I've never really loved traditional card games. Most of them are fine, but with so many other great card games out there I've never been that enthused about playing them. With that in mind I wasn't super stoked about Tournament at Camelot. Sure, it looked great, but with my lukewarm feelings on this style of game I didn't expect much. Thankfully, I was pleasantly surprised to find a nuanced, addictive game that all my friends loved as much as I did!

Gameplay

In Tournament at Camelot, players are all various figures from Arthurian legend, fighting to win a grand tournament. The goal of the game is to reduce another player from 400 to zero life while having the highest life yourself. The game ends when a player goes to zero and the player with the highest life at that point in the game wins.

The game is played over several rounds. Each round players get a hand of 12 weapon cards with which they will play 12 melee rounds. Whoever lost the last melee round (or whoever is left of the dealer in round one) starts by leading with a card, after which all the other players have to follow suit or discard a card and lose 5 life points of “shame” damage for not being able to join the melee. Whoever played the lowest card takes all the cards that were played and at the end of the round players lose 10 life for every card with a poison symbol and 5 points for every other card.

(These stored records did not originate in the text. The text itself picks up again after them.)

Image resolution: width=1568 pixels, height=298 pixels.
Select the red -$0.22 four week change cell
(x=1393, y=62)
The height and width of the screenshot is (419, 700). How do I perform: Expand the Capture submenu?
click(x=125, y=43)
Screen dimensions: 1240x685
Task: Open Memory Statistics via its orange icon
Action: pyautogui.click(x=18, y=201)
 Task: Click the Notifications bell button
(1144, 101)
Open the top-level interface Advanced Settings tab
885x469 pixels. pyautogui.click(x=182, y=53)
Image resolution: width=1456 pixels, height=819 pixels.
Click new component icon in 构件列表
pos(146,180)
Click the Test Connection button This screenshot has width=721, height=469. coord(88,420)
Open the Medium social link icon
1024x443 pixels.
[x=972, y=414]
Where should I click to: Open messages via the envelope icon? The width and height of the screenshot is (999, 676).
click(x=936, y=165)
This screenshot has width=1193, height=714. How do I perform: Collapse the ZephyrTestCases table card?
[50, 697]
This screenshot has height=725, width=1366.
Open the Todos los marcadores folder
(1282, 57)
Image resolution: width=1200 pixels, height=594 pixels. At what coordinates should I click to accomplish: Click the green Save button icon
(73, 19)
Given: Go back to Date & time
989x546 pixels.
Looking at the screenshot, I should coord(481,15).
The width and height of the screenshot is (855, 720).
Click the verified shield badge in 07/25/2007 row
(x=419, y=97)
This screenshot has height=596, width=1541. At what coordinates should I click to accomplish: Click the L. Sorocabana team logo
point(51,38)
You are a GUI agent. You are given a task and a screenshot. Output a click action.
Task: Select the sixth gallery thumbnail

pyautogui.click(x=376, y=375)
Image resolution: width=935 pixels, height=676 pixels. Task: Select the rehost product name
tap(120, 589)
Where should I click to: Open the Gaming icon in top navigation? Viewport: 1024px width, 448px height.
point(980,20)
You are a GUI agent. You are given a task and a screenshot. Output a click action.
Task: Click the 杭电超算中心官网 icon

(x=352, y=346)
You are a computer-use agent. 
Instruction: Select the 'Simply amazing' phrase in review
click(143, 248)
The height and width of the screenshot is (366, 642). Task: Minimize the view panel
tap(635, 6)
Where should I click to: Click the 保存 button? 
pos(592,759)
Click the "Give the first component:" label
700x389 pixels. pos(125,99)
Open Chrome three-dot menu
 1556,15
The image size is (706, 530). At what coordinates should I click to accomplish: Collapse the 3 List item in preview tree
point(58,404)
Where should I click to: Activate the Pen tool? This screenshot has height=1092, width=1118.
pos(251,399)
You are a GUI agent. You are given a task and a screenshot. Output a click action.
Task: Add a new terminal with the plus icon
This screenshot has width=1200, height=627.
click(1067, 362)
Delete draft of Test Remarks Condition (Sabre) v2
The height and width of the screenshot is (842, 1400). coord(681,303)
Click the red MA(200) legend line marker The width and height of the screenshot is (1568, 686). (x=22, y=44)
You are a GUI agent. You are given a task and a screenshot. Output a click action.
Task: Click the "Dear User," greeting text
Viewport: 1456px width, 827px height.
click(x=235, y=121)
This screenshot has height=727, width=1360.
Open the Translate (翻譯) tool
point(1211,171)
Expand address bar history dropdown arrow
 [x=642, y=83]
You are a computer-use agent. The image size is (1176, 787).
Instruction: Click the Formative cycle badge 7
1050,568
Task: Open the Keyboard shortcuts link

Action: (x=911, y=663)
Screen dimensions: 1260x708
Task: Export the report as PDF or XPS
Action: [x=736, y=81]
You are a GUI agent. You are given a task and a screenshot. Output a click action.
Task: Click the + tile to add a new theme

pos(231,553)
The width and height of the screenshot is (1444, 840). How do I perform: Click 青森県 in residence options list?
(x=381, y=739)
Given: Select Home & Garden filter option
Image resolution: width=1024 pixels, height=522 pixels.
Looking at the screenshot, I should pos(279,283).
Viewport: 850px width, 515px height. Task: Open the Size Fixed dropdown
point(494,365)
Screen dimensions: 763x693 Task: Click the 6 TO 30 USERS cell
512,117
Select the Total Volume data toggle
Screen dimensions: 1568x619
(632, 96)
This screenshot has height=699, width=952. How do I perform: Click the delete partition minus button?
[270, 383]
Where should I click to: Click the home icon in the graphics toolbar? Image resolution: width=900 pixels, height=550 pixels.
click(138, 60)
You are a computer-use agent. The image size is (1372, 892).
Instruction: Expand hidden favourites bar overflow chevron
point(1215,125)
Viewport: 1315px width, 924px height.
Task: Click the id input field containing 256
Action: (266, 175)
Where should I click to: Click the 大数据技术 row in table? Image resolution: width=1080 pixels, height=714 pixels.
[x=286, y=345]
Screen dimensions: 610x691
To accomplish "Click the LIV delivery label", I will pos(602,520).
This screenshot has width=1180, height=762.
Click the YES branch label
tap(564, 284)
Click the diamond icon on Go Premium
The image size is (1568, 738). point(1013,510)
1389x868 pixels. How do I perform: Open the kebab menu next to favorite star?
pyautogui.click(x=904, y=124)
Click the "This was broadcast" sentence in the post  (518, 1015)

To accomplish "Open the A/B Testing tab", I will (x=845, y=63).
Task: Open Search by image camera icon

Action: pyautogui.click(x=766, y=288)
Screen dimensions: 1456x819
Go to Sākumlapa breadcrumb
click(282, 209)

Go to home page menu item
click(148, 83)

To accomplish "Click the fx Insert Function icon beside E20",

Then the deck is reshuffled and new hands are dealt out to start the next round. So far this sounds a lot like Hearts but there are a few special rules that really make the game interesting. First, everyone has a protagonist card that gives them a special game changing power. For example, King Arthur can add 3 to any sword card he plays, Tristan gets an extra card once per round that they can swap with a card they played, etc. Each player also has a companion card which gives them another ability but only after they've taken a certain amount of damage. The other special rule are the Godsend cards. After each round, the most wounded players get to draw a card from the Godsend deck that gives them a special ability they can use in the next round. This is a nice catch up mechanic that feels very well balanced.

Rulebook

The game is very easy to learn and the rule book does a great job assisting with that. They give visual and written examples of pretty much everything, which may be overkill for some people, but as a guy who doesn't have much experience with traditional card games it was a nice touch. They also put a few key points in sidebar boxes that stand out from the rest of the page, which was very useful through the first few games.

Theme

You wouldn't think that a game like this would be good at conveying a strong theme but it pulls it off. Just having the suits be weapons and the player powers accurate to the Arthurian characters would be good enough, but this game also goes the extra mile by including a lot of fluff about Arthurian legends. The first page of the rules just give you a brief history of the setting and every protagonist and companion card is filled with text on the back letting you know what their story is. None of this was necessary for the game but it's really a fantastic touch that adds a lot to the game.

Set-Up/Takedown

All that you really need to do is deal out a few cards and shuffle some decks so there's not much too it.

Components

I love the art style here. It's very evocative of medieval England and helps with the immersion into the game. I can see some people not enjoying the style but the art itself is great even if you don't like the style. The cards and tokens are all very sturdy and I really like the look of the tarot size cards, however I do have a small complaint here in that the tarot size makes the cards annoying to shuffle. I love the look of them though so it a small complaint. I also feel the need to mention the box. It might sound weird but I was really impressed with the box itself. I have a lot of small box games and most of them have flimsy boxes made of thin cardboard which makes them light and portable at the cost of durability. The box here is made of nice thick cardboard and feels fantastic to hold.

Final Thoughts

So far I've been really impressed with every Wizkids small box game I've played and Tournament at Camelot is no exception. It plays quick and is easy to teach but still has enough strategy to keep veteran players interested, which is always a tough line to walk. The game looks phenomenal and manages to add a ton of flavor to a type of game that is normally bland as dirt. Everyone I've played this with has loved it and I can see it being a perennial group favorite for a very long time.